This is an archive of the discontinued LLVM Phabricator instance.

[Power9] Exploit vinserth instruction
ClosedPublic

Authored by gyiu on Jun 13 2017, 12:51 PM.

Details

Summary

This patch adds code to PPC ISEL lowering to recognize half-word inserts from vector_shuffles, and use P9 shift and vector insert instructions instead of vperm.

Diff Detail

Repository
rL LLVM

Event Timeline

gyiu created this revision.Jun 13 2017, 12:51 PM
inouehrs edited edge metadata.Jun 13 2017, 11:48 PM

This patch (potentially) increase the number of vector instructions (permutation -> shift + insert). Is my understanding correct?

lei added inline comments.Jun 14 2017, 12:03 PM
lib/Target/PowerPC/PPCISelLowering.cpp
1663

nit: don't forget the "." :)

test/CodeGen/PowerPC/p9-vinsert-vextract.ll
6

Can you add a short description of what each of these functions are testing?

gyiu added a comment.Jun 15 2017, 8:41 AM

This patch (potentially) increase the number of vector instructions (permutation -> shift + insert). Is my understanding correct?

Yep. Though I think with a vperm you still need to load the mask into a vector register first, whereas with vshift + vinsert we're saving on the load.

In D34160#781261, @gyiu wrote:

This patch (potentially) increase the number of vector instructions (permutation -> shift + insert). Is my understanding correct?

Yep. Though I think with a vperm you still need to load the mask into a vector register first, whereas with vshift + vinsert we're saving on the load.

I feel we should not increase the number of vector instructions within a loop (i.e. a common case for vector code) if we can load the mask into a vector register before the loop.
In case without an additional shift, it is nice to do opt in a loop for freeing up one vector register.

jtony added inline comments.Jun 15 2017, 1:55 PM
lib/Target/PowerPC/PPCISelLowering.h
527

The community doesn't like the bool parameters here. But I am not sure whether we must remove them or it is just nice to do.

test/CodeGen/PowerPC/p9-vinsert-vextract.ll
9

I would prefer to use non-mangled function names to make it more readable. I think you can just regenerate the IR from c source file instead of cpp file.

gyiu updated this revision to Diff 102768.Jun 15 2017, 6:39 PM
gyiu marked an inline comment as done.
  • Added comments and demangled function names for LIT tests
  • Added period to comment
  • Fixed issue when one operand of the shufflevector is 'undef', in which case the PPCISDs we generate will use only the defined one.

::::

[Task requirements]
1. Could you rewrite the records from the line with "Viewport: 700px width, 412px height." up to and including the line with "[x=26, y=428]", putting "tool" in place of "converter" and leaving everything else unchanged?
2. Carry on the review thread about the vinserth patch from the point where it stops.

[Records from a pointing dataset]
::::

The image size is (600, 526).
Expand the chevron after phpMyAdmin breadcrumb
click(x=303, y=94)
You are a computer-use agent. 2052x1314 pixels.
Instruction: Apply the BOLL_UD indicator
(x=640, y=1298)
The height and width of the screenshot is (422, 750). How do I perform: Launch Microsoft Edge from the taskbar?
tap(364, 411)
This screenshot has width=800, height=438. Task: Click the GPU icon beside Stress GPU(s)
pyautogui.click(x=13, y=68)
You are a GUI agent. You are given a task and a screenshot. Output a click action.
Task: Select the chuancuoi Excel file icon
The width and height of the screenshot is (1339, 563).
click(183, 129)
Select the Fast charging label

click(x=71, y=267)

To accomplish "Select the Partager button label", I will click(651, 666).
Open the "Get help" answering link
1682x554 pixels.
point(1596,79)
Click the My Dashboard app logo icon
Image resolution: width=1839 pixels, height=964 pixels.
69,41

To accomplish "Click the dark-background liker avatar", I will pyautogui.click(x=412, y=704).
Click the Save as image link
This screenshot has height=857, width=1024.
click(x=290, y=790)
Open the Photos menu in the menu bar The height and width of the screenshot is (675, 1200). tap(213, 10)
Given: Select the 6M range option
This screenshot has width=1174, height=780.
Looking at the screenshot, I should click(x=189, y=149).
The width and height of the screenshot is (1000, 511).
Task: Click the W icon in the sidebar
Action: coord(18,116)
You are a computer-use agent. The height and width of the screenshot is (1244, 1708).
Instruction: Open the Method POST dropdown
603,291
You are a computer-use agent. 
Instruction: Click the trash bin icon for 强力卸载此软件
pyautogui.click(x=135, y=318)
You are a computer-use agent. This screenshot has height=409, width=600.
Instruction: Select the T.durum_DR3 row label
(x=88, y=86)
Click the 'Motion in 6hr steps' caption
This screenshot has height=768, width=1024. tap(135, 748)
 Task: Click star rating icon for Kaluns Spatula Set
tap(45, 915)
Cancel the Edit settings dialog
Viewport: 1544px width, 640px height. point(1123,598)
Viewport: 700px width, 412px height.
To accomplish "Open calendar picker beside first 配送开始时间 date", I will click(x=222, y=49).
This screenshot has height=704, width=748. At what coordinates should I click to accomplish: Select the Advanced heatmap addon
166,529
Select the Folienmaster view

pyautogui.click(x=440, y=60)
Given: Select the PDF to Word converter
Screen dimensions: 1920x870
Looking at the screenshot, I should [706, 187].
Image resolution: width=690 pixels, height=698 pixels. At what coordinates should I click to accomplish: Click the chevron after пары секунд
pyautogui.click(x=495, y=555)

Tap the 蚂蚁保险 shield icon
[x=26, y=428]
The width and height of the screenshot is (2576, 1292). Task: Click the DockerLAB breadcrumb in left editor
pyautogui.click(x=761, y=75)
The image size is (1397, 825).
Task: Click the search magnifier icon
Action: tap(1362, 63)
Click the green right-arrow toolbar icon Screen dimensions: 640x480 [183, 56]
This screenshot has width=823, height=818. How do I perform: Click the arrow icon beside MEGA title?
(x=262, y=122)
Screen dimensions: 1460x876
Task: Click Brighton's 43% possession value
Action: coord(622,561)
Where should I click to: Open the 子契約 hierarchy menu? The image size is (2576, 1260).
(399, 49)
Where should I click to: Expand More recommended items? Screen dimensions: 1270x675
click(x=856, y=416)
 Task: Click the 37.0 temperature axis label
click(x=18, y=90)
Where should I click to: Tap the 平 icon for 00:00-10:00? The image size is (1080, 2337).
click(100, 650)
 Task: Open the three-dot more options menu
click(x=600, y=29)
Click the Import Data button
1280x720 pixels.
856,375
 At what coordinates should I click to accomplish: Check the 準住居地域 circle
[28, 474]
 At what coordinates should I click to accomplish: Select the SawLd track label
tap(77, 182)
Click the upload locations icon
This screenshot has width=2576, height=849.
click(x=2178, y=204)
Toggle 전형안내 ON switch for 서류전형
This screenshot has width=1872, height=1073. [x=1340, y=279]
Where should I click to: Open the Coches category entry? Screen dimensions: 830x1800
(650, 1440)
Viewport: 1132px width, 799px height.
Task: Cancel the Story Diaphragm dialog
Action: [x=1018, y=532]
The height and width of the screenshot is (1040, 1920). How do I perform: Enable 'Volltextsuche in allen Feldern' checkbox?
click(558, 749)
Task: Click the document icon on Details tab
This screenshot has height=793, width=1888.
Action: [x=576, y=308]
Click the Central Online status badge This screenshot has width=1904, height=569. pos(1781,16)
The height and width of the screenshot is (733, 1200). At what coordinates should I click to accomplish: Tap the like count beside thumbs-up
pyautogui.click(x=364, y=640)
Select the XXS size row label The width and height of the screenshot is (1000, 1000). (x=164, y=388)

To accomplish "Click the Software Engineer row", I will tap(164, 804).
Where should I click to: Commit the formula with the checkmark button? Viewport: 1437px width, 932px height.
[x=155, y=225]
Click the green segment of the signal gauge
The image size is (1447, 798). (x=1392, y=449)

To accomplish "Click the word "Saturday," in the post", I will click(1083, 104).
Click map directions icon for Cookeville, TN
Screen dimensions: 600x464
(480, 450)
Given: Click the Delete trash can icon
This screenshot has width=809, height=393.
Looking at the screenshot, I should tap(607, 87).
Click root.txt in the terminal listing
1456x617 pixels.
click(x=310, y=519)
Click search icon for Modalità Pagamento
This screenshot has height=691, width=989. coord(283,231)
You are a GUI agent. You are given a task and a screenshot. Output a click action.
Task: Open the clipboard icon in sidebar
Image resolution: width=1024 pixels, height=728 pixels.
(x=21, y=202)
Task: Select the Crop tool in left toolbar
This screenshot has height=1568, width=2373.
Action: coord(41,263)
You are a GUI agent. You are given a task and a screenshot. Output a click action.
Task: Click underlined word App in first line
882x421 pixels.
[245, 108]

::::

[Responses in order]
1.
Viewport: 700px width, 412px height.
To accomplish "Open calendar picker beside first 配送开始时间 date", I will click(x=222, y=49).
This screenshot has height=704, width=748. At what coordinates should I click to accomplish: Select the Advanced heatmap addon
166,529
Select the Folienmaster view

pyautogui.click(x=440, y=60)
Given: Select the PDF to Word tool
Screen dimensions: 1920x870
Looking at the screenshot, I should [706, 187].
Image resolution: width=690 pixels, height=698 pixels. At what coordinates should I click to accomplish: Click the chevron after пары секунд
pyautogui.click(x=495, y=555)

Tap the 蚂蚁保险 shield icon
[x=26, y=428]

2.
  • Initialize 'Swap' boolean

Go ahead and submit the rename separately (if you don't have commit access send me a patch and I'll do it). I would prefer to try to minimize boolean arguments - in this case you're adding a few more including a true/false and a return value one. Feel free to refactor the code around it to require fewer booleans or have multiple functions with helper functions that end up being called.

Thanks!

lib/Target/PowerPC/PPCISelLowering.h
527

Please do.

jtony added inline comments.Jun 16 2017, 7:55 AM
lib/Target/PowerPC/PPCISelLowering.cpp
1640

Is there any reason why we use uint32_t? If not, I would use unsigned instead to make it consistent. We are using both unsigned and uint32_t in this file.

gyiu marked 2 inline comments as done.Jun 16 2017, 10:13 AM
gyiu added inline comments.Jun 19 2017, 8:05 AM
lib/Target/PowerPC/PPCISelLowering.cpp
1640

I think using uint32_t is appropriate here because I want to illustrate that I'm using 32-bits exactly. Using 'unsigned int' would be fine as well, but I don't think it's as clear that I'm looking for 32-bits exactly.

gyiu updated this revision to Diff 103079.Jun 19 2017, 11:12 AM
gyiu marked 2 inline comments as done.
  • Added -O0 to LIT tests to test corner case of undef 2nd operand of vector shuffle.
  • Refactored VINSERTH code to avoid boolean parameters and return value.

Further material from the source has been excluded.